The Covid-19 Vaccine Janssen is an adenovirus type 26 vectored vaccine indicated for active immunisation against SARS-CoV-2.
The authorisation is, however, subject to a number of conditions which includes that the vaccine should be manufactured under conditions of Good Manufacturing Practices (GMP) as determined by SAHPRA and aligned with global best practice. The manufacturing process of a vaccine and its active pharmaceutical ingredient requires stringent quality checks to ensure that the end product meets the requisite standards.
Nearly all the vaccines used in South Africa are manufactured in other countries, and SAHPRA requires documentation that confirms the quality of these vaccines from the regulatory authority in the country of manufacture. Through an arrangement called reliance, SAHPRA has formal relationships with certain regulatory authorities that allow for the confidential exchange of information. For vaccine approvals, this allows SAHPRA to access reports produced by other regulatory agencies on inspections, testing and various other aspects of manufacturing and testing compliance.
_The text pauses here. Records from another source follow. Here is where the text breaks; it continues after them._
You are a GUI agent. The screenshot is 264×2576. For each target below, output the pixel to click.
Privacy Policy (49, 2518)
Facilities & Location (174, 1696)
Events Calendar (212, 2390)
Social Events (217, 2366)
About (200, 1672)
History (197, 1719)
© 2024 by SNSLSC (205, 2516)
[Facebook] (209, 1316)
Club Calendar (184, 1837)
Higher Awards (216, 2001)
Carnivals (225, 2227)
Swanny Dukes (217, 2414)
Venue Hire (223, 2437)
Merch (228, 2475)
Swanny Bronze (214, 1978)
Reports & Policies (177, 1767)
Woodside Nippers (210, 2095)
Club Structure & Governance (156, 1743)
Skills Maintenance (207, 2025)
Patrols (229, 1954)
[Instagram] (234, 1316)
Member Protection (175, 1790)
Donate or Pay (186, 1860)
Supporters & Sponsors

SAHPRA has such a reliance arrangement with the USFDA. In addition, SAHPRA relies on lot release testing undertaken by these partnering agencies which involves reviewing manufacturing documentation and performing certain quality tests to ensure compliance with the approved and registered requirements.
A concern was identified by the FDA, relating to non-compliance to GMP at the Emergent plant in Baltimore, USA, during the manufacturing of some active pharmaceutical ingredient
used in the Janssen Covid-19 vaccine. The non-compliant batch has been rejected; however, the incident has led to the investigation of four more batches by the US FDA, and SAHPRA is awaiting reports from the US FDA on whether or not these other batches were manufactured according to GMP standards and if the batches are contaminated. Until the FDA has shared these reports, SAHPRA has insufficient information to approve specific batches of the Janssen COVID-19 vaccine.
“SAHPRA is in continuous discussion with the USFDA to ensure that this matter is resolved speedily. SAHPRA will take all the necessary steps to ensure that the vaccines that are administered to South Africans meet all the requisite stringent standards so that the health and well being of all who live in South Africa are not compromised in any way,” indicates SAHPRA CEO, Dr Boitumelo Semete-Makokotlela.